Your objective: Nothing below is to be printed except the lines between the line holding "690x444 pixels." and the line holding "The height and width of the screenshot is (1312, 1628).", inclusive, each exactly as it appears.

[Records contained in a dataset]
☆ ☆ ☆ ☆
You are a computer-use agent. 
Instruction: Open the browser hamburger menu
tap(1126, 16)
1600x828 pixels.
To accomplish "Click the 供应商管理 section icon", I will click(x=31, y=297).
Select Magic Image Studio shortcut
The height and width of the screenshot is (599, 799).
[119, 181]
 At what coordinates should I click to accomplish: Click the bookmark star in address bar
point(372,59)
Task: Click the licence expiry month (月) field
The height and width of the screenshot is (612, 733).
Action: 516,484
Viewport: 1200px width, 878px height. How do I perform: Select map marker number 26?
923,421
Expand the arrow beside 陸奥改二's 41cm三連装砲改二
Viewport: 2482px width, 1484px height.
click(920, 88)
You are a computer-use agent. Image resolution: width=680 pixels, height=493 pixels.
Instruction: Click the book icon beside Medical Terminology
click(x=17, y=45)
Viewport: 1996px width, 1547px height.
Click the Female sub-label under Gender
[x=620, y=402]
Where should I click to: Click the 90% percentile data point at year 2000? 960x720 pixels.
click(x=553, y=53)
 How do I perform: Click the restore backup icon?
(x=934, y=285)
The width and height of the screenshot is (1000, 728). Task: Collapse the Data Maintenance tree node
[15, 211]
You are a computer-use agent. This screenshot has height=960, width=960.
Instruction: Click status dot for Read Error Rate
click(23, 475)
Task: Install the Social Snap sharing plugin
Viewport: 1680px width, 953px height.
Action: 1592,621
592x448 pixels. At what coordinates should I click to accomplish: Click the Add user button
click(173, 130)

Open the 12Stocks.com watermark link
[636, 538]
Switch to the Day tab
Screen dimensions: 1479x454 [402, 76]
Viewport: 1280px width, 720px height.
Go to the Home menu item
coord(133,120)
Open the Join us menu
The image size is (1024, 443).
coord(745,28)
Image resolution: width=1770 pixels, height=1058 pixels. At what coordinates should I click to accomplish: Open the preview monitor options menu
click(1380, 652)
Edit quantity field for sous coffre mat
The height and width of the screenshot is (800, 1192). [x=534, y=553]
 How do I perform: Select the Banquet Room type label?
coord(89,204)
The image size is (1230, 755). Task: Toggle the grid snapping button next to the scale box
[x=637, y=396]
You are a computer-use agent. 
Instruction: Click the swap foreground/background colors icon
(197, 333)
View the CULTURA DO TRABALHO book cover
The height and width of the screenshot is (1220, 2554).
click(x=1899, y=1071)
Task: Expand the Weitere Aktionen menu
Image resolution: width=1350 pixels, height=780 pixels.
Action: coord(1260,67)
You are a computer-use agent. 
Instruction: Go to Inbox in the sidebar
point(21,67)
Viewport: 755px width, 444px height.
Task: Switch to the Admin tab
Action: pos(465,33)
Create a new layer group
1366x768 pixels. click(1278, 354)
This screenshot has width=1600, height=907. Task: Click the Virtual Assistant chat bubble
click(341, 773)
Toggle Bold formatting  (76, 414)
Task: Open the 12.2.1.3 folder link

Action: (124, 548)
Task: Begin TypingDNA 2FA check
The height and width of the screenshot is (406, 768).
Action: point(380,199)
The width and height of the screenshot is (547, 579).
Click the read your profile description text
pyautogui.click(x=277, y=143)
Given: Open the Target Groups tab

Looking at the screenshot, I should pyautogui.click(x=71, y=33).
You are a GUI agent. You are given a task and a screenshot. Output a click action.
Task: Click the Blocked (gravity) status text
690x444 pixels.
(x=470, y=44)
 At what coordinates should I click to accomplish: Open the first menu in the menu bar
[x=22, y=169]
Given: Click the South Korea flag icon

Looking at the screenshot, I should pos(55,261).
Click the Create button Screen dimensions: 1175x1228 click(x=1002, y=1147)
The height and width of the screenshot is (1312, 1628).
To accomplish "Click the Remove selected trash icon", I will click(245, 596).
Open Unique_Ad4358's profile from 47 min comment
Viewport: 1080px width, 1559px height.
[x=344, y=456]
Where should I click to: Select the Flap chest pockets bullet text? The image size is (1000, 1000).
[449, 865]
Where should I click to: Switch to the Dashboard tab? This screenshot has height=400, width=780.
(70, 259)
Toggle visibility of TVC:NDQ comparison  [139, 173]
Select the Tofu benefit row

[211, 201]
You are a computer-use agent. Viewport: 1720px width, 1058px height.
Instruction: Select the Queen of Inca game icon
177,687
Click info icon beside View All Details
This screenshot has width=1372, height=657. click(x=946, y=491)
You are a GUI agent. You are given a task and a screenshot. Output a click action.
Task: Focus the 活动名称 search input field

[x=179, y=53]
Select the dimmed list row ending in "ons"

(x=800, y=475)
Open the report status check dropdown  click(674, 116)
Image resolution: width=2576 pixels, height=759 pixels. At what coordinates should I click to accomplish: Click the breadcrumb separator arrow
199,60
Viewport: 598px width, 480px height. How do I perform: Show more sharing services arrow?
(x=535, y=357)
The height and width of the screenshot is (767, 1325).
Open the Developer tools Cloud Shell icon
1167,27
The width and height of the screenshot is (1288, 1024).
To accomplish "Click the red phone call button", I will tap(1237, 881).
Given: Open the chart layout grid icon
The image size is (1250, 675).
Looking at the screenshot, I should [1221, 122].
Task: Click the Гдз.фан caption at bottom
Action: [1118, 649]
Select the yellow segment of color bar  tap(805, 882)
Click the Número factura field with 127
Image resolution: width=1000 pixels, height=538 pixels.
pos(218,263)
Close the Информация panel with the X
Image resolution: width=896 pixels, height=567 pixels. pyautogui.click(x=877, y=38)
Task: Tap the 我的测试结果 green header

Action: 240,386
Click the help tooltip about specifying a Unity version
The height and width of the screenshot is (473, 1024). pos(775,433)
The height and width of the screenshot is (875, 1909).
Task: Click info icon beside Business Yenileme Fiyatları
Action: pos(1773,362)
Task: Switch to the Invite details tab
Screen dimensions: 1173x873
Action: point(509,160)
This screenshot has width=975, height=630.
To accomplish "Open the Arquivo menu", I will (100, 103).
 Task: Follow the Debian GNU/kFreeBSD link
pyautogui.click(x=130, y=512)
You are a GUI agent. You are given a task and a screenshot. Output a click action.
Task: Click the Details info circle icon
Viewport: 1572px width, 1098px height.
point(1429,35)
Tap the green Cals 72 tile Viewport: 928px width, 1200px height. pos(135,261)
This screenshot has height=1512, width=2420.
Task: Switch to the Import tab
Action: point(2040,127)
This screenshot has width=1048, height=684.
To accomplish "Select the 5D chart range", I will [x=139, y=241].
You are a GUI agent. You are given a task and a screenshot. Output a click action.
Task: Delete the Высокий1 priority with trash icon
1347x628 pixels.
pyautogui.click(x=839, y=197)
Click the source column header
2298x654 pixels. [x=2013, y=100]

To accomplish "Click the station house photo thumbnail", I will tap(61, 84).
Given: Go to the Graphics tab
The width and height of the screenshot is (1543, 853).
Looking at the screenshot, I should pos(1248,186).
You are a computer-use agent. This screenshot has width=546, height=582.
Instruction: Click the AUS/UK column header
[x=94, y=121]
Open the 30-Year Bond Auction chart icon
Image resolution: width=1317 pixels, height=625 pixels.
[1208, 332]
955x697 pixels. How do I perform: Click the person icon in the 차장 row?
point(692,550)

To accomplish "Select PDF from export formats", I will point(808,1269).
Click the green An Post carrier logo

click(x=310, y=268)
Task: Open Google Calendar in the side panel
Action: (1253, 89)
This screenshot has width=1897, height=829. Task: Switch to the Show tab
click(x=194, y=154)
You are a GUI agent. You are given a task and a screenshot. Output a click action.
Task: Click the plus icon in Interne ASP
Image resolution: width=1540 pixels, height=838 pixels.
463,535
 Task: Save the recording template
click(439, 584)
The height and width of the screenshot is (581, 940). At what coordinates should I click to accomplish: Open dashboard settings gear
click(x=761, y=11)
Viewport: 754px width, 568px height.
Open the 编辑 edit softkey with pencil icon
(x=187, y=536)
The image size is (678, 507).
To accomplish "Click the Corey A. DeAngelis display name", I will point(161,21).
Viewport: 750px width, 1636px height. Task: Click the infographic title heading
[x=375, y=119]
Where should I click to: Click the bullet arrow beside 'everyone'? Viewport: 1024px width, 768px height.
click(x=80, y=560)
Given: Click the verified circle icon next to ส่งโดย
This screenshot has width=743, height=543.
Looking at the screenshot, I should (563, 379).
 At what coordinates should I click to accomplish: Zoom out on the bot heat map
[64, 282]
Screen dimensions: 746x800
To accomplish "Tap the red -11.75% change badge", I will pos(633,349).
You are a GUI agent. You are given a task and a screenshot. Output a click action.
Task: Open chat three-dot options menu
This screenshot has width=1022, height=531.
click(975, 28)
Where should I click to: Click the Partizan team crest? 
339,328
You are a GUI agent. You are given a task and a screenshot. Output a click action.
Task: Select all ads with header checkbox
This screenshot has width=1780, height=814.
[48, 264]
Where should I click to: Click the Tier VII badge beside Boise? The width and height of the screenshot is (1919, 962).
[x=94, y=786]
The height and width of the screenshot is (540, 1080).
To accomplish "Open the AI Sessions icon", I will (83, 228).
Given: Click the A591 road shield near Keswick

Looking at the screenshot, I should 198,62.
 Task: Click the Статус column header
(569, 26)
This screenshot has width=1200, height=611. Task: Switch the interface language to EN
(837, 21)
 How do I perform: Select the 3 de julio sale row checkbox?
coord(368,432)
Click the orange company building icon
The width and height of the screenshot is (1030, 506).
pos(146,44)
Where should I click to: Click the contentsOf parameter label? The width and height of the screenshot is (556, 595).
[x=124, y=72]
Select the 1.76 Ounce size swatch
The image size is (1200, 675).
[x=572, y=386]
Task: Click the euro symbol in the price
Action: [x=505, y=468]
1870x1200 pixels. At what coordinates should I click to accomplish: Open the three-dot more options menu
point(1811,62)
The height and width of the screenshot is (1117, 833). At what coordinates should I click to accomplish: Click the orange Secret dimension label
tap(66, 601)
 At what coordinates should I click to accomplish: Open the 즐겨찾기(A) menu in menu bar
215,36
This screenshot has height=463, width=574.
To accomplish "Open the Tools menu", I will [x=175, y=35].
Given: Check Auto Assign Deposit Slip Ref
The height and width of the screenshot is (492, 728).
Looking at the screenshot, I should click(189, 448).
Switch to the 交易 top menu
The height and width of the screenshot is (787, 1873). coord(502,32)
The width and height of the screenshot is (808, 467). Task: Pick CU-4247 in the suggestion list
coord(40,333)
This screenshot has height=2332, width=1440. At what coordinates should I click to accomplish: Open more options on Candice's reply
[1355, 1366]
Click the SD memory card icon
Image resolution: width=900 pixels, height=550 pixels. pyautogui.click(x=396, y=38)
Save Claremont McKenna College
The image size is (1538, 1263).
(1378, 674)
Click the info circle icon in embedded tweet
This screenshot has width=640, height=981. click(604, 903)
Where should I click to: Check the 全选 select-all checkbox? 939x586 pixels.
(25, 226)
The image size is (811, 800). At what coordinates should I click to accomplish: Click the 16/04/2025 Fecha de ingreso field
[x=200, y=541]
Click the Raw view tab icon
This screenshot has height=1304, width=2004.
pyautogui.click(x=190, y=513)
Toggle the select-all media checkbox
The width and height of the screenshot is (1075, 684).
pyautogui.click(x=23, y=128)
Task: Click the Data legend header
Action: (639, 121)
☆ ☆ ☆ ☆
Written response:
690x444 pixels.
(x=470, y=44)
 At what coordinates should I click to accomplish: Open the first menu in the menu bar
[x=22, y=169]
Given: Click the South Korea flag icon

Looking at the screenshot, I should pos(55,261).
Click the Create button Screen dimensions: 1175x1228 click(x=1002, y=1147)
The height and width of the screenshot is (1312, 1628).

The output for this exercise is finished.